The magic behind our build-pipeline

This guide should give you a more in depth view of how your app gets deployed after you pushed to either the staging or production branch. What is described in the following is fully automated and make the life of developers in the VIS much easier.

Lets start from the beginning. You pushed your new app the first time to the staging branch. You have committed a Dockerfile, a .gitlab-ci.yml file and cinit.yml file. This is mostly all our infrastructure needs from your side to be able to make your app accessable from the "real world". The first file used is the .gitlab-ci.yml file. GitLab has a built-in tool, where it executes a pipeline of scripts defined in the .gitlab-ci.yml. These scripts can be everything, from build, over tests, to code validations. We provide a template consisting of 3 stages: build, deploy and cleanup. All these steps are executed on our gitlab runner on build.vis.ethz.ch. We are going to step through each of them.

  • First we have the build stage: In there we build the docker image based on your Dockerfile. Moreover if your app needs certain services such as the people-api, message-api or mailalias-api, we generate the needed file, as you have done locally with service generate.
  • In the next step we deploy the app: Here we push the generated docker image to our registry, where we store our docker images (similar to Dockerhub). Our registry is reachable at registry.vis.ethz.ch. The last step in deploy is the actual deployment of your app. For this we use helm to generate the deployment of your app. The deployment is the config of how to run your app in our infrastructure. This includes for example how many instance of you app are running, on what domain you app is reachable or simply the name of your app. All this information is gathered from your .gitlab-ci.yml, where you have specified variables such as VIS_CI_REPLICAS, VIS_CI_DEPLOYMENT_SUBDOMAIN or VIS_CI_APP_NAME. There are many more variables you are able to set. An optional step in the deploy stage is to publish services. That means if your app provides a service for other apps such as the people-api you need to be registered, such that other apps know your app exists.
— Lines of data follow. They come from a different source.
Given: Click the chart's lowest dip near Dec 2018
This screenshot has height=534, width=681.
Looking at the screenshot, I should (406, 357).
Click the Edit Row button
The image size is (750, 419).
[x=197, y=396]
Maybe you wonder where all these instructions come from? If you have a closer look at your .gitlab-ci.yml, you might have noticed that at the end of this file there is something like

.auto_devops: &auto_devops |
  git clone --depth 1 git@gitlab.ethz.ch:vis/cit/ci-framework.git
  source ci-framework/ciscript.sh

This connects the pipeline provided by gitlab with the desired steps. If you are more interested you should have a look at the ciscript.sh in our ci-framework.

Now we have our app in the form of a docker images saved in our registry. But how do we get this app running now? Again this is helm. It first generates a kubernetes configuration from some templates which you also find in the ci-framework and then it notifies our Kubernetes that there is a new image to run. Kubernetes is a open-soure application to automatically manage, scale and provide docker containers. Now kubernetes pulls the newly created docker images, gets rid of the old one and starts up your app. After some time your app is available on the domain you have specified in your .gitlab-ci.yml.

Now where does your program actually run? It's

  • inside the docker container you just built

  • which runs inside a Kubernetes worker VM in the VIS's internal network

  • which runs on one of the 5 main compute nodes compute0.vis.ethz.ch to compute4.vis.ethz.ch.

And how does my request travel through the network?

If you resolve the website from DNS you will receive 2 IPs which belong to our routers kube-router-1.vis.ethz.ch and kube-router-2.vis.ethz.ch. They are two VMs routing packets between the Internet and our internal network. Your HTTP request is decrypted and analysed there. The router then decides to forward it to a so called ingress (this is a kubernetes term). This ingress is a container running nginx on the Kubernetes worker VMs. The ingress looks up, which service (again a kubernetes term) is running this application. A service is nothing more than an IP address without a machine owning it, a so-called virtual IP. The ingress sends the request to that IP address. A Linux mechanism called IPVS then looks up the mapping from Service IP to your actual container IP. Finally the kernel delivers the request to your container.